Минька прибежал с огромным жбаном, в котором плескался мутный рассол. В нем плавали большие смородиновые листья и декоративные гроздья здешнего игольчатого укропа. Ванюшин, задрожав, схватил руками жбан и впился в него зубами. Исаев видел, как по его громадной, толстой шее, грохоча и замирая, елозил кадык.
— На, — запыхавшись, утирая с подбородка зеленоватые капли, сказал он прерывистым голосом, — оттягивает, как молитва.
Исаев выпил рассолу. Он был холодный до того, что леденило зубы.
— Сейчас мой квартирант подойдет, — суетливо радовался Минька, принимая жбан у Исаева, — пошлю его в лавку, он колбаски принесет, я извозчичьей поджарки затушу. Помнишь, Косинька, я тебя ею тайком от маменьки кормил?
— Какой у тебя квартирант? Зачем? Что, денег не хватает, которые шлю?

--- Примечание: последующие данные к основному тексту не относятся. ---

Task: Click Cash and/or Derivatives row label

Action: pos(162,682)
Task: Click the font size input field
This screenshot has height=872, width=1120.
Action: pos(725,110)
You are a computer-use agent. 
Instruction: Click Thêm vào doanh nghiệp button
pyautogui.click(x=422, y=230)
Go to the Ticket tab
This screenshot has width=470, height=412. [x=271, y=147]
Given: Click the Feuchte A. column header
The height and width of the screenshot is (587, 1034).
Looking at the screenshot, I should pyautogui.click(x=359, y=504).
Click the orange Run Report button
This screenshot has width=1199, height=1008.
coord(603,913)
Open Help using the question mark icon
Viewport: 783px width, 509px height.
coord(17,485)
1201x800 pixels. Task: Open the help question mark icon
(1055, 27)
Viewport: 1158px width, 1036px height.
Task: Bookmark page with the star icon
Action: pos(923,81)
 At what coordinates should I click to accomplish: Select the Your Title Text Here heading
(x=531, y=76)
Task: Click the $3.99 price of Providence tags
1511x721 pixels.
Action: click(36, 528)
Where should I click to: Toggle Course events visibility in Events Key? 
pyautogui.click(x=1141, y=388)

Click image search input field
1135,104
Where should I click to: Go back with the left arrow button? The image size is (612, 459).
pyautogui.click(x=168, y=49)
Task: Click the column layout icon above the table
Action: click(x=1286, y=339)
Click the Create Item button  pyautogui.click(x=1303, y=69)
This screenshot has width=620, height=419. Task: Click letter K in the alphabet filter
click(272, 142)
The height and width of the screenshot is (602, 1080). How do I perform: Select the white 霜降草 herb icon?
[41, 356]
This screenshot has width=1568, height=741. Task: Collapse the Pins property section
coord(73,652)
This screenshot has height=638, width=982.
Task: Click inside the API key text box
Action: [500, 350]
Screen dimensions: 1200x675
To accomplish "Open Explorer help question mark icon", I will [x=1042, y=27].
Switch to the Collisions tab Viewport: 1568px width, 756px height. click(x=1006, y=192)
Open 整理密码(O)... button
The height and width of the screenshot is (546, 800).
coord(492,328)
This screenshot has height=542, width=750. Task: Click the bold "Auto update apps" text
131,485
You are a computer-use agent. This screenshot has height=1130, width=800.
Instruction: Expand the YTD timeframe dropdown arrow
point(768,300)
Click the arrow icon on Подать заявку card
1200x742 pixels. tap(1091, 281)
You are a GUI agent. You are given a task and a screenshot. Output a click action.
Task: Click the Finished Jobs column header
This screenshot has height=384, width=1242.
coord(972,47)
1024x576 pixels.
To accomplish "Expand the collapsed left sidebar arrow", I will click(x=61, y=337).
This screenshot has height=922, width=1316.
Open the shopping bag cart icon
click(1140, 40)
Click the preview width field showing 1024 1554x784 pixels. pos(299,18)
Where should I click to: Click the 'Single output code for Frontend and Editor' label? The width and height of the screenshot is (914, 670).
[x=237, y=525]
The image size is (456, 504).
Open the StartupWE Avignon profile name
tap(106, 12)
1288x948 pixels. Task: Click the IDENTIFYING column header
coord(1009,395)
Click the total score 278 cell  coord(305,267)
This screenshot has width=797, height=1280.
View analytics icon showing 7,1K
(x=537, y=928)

— Ой, ой, ой, ой, господи, не бранися, я их в банк кладу на твое имя. Я один, зачем они мне? А квартирант у меня занятный, из профессоров он, Шамес его зовут, лягушек все разрезает, когда лето. А зимой по базару ходит, песни играет про иудеев своих, ему хорошо подают, иудея, если он нищий и убогий, наш народ гораздо больше своего убогого жалеет. Если уж еврей убогий, то, значит, он нашего в семь раз убоже и жалчей. А на денежки, что зимой собирает, Шамес летом лягушек покупает, режет их и в мыкроскоп смотрит, пишет в книжку, а потом мы лягушек в подсолнечном масле жарим. Я сначала их есть не мог, а теперь я от них сильней делаюсь, ей-бог, как от трепанга, даже грешную девку во сне хочу…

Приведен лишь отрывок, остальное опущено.